DNS-SD (DNS Service Discovery) rides on top of mDNS to advertise and discover services. The discovery process uses three record types:

• PTR records: map service type to instance name. E.g., _http._tcp.local PTR MyWebServer._http._tcp.local. A PTR query to _services._dns-sd._udp.local returns all advertised service types.
• SRV records: map service instance to hostname and port. E.g., MyWebServer._http._tcp.local SRV 0 0 80 mydevice.local.
• TXT records: carry key=value metadata for the service instance. E.g., path=/index.html, version=1.0, admin=true.
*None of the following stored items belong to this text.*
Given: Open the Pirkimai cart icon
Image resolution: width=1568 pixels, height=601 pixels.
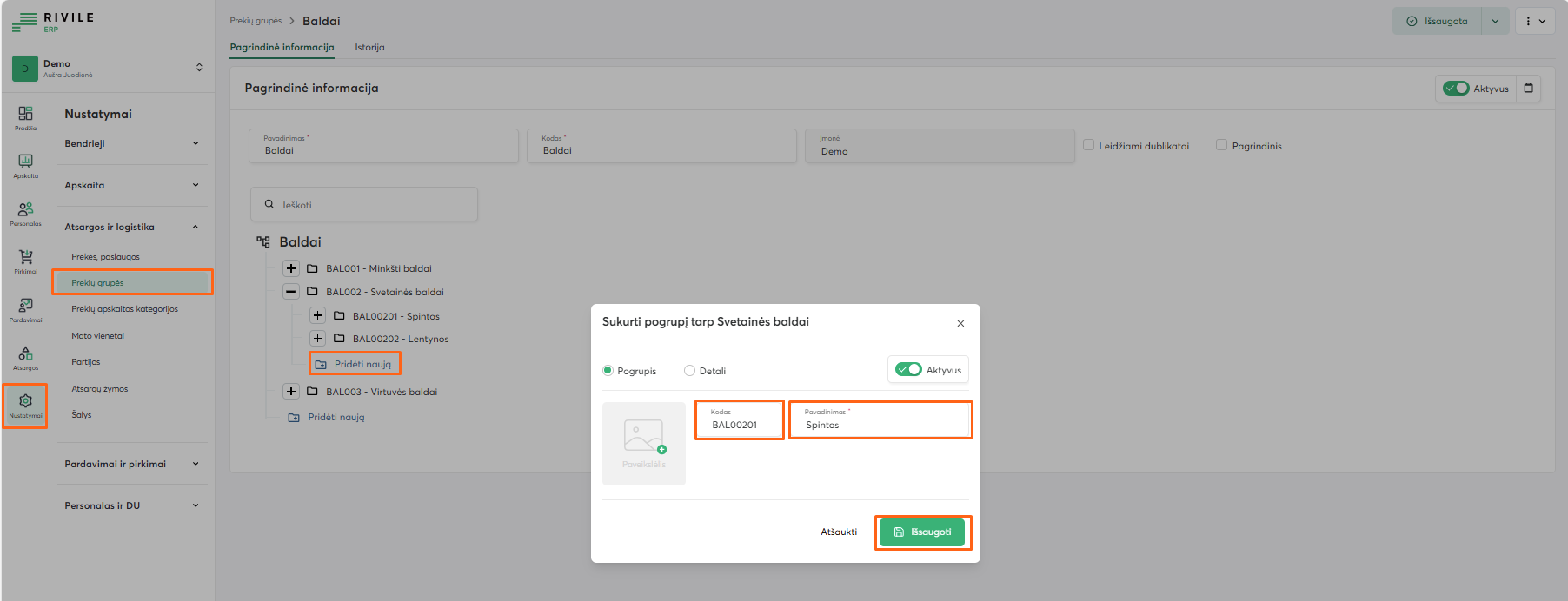Looking at the screenshot, I should point(25,261).
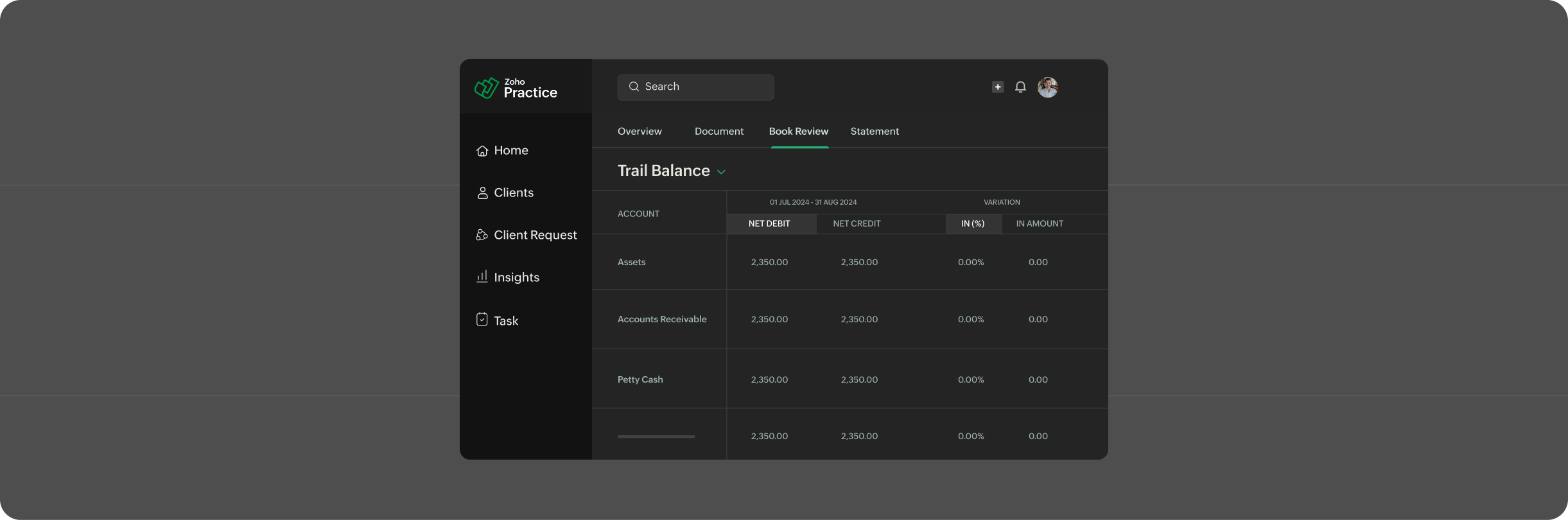Toggle the Net Credit column view
Screen dimensions: 1568x520
[857, 224]
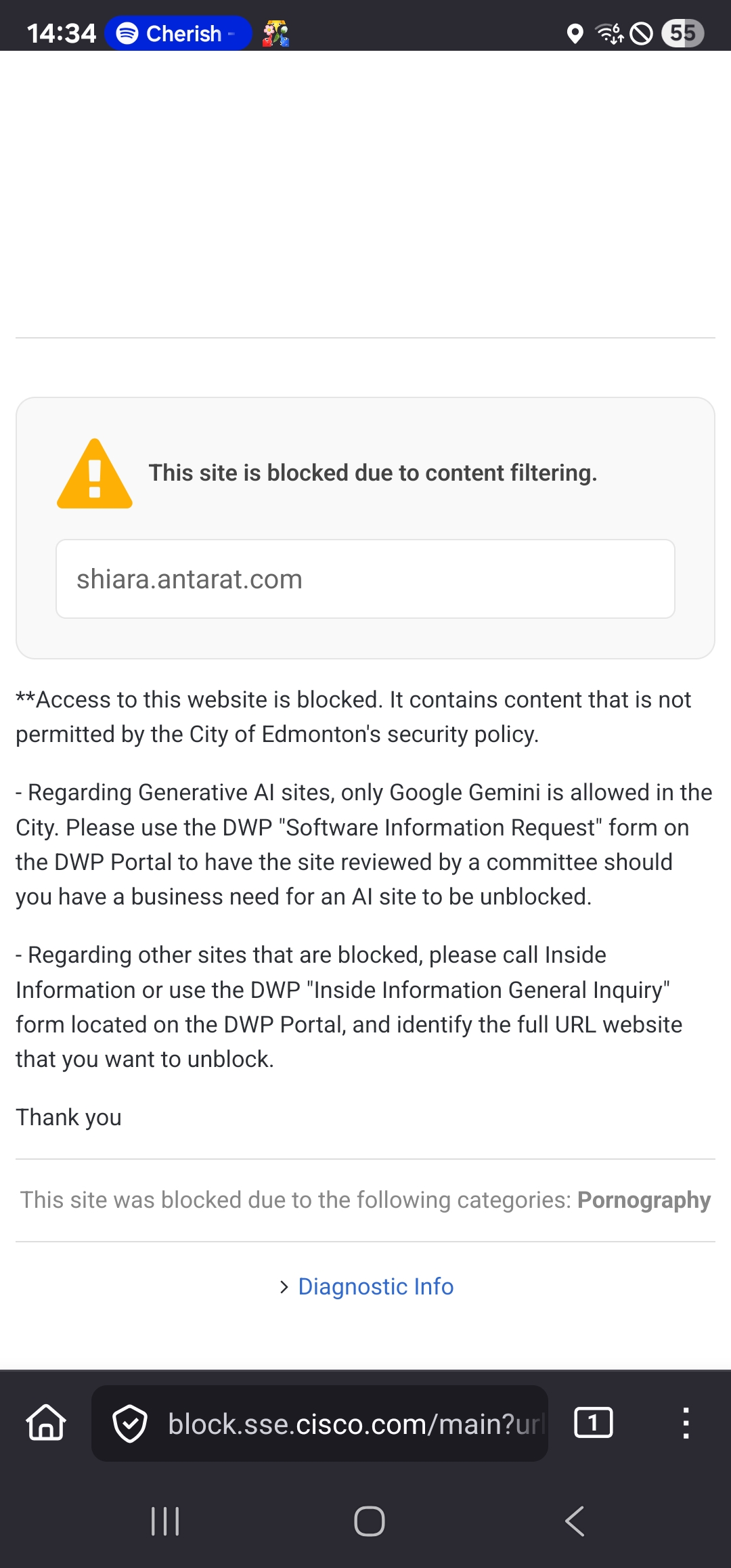
Task: Tap the Pornography category label
Action: (644, 1200)
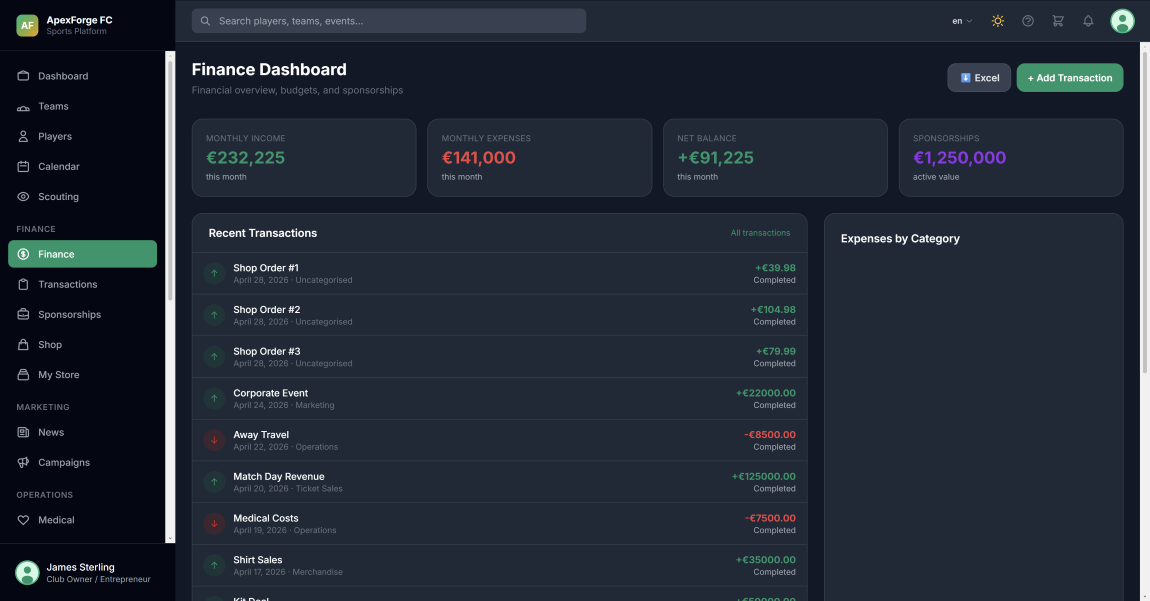Screen dimensions: 1150x601
Task: Go to Transactions in the sidebar
Action: [67, 285]
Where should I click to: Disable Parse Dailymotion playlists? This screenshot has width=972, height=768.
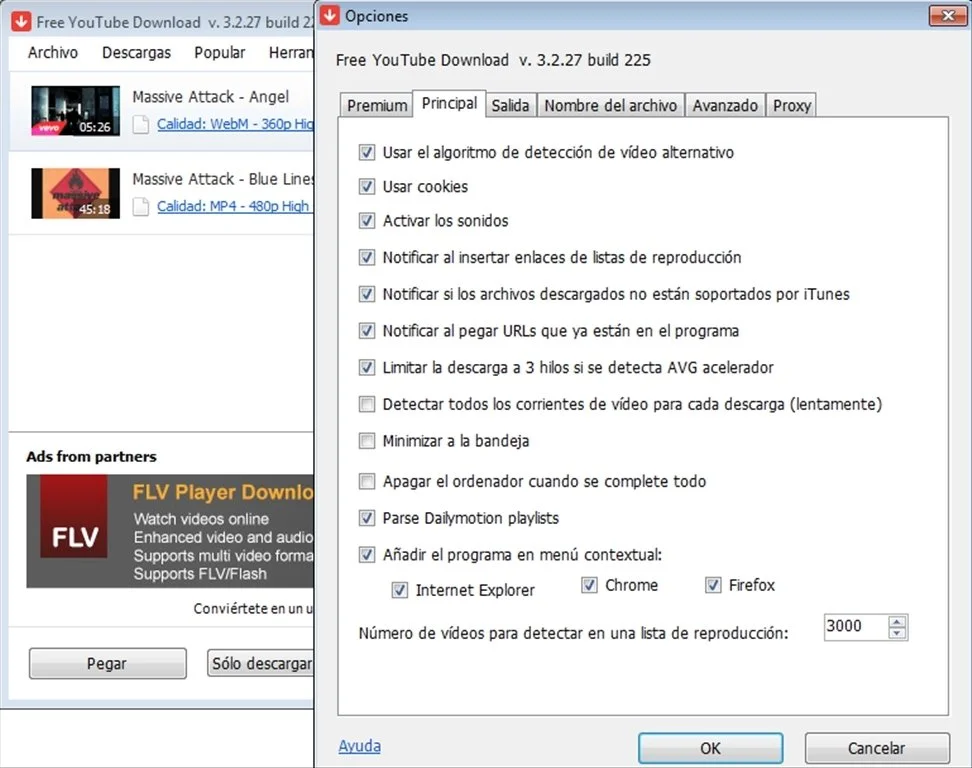pyautogui.click(x=367, y=518)
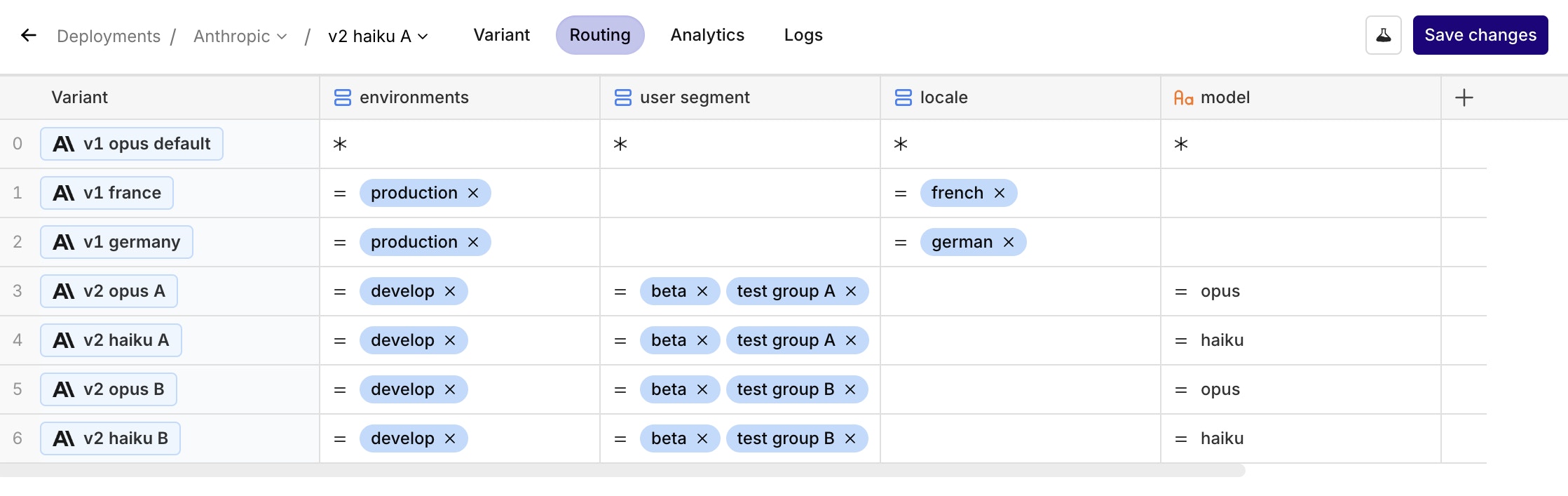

From mDNS traffic alone, an analyst can enumerate: device hostnames (A/AAAA records), IP addresses, service types running on each device, port numbers, and service-specific metadata in TXT records.

Technical Deep-Dive

# Display all mDNS traffic from a PCAP
tshark -r capture.pcap -Y "mdns" 
  -T fields 
  -e frame.number -e frame.time_relative 
  -e ip.src -e dns.qry.name -e dns.resp.name 
  -e dns.ptr.domain_name -e dns.srv.name 
  -e dns.a -e dns.txt 
  -E header=y

# Filter mDNS to multicast destination only (announcements)
tshark -r capture.pcap 
  -Y "udp.dstport == 5353 and ip.dst == 224.0.0.251" 
  -T fields 
  -e frame.time_relative -e ip.src 
  -e dns.resp.type -e dns.resp.name -e dns.a 
  -e dns.ptr.domain_name -e dns.srv.target 
  -E header=y

# Extract all PTR records (service type → instance name mappings)
tshark -r capture.pcap -Y "mdns and dns.ptr.domain_name" 
  -T fields -e ip.src -e dns.resp.name -e dns.ptr.domain_name 
  | sort -u

# Extract all SRV records (instance → host + port)
tshark -r capture.pcap -Y "mdns and dns.srv.target" 
  -T fields 
  -e ip.src -e dns.resp.name 
  -e dns.srv.target -e dns.srv.port 
  | sort -u

# Extract TXT record key=value metadata
tshark -r capture.pcap -Y "mdns and dns.txt" 
  -T fields -e ip.src -e dns.resp.name -e dns.txt 
  | sort -u

#!/usr/bin/env python3
"""
Parse mDNS PCAP and build a per-host service inventory.
Requires: pip install scapy
"""
from scapy.all import rdpcap, DNS, DNSRR, DNSRRSRV, DNSRRTXT, UDP
from collections import defaultdict

packets = rdpcap("capture.pcap")
hosts = defaultdict(lambda: {"services": [], "ips": set(), "txt": []})

for pkt in packets:
    if not (pkt.haslayer(UDP) and pkt[UDP].dport == 5353 and pkt.haslayer(DNS)):
        continue
    dns = pkt[DNS]
    src_ip = pkt["IP"].src if "IP" in pkt else "?"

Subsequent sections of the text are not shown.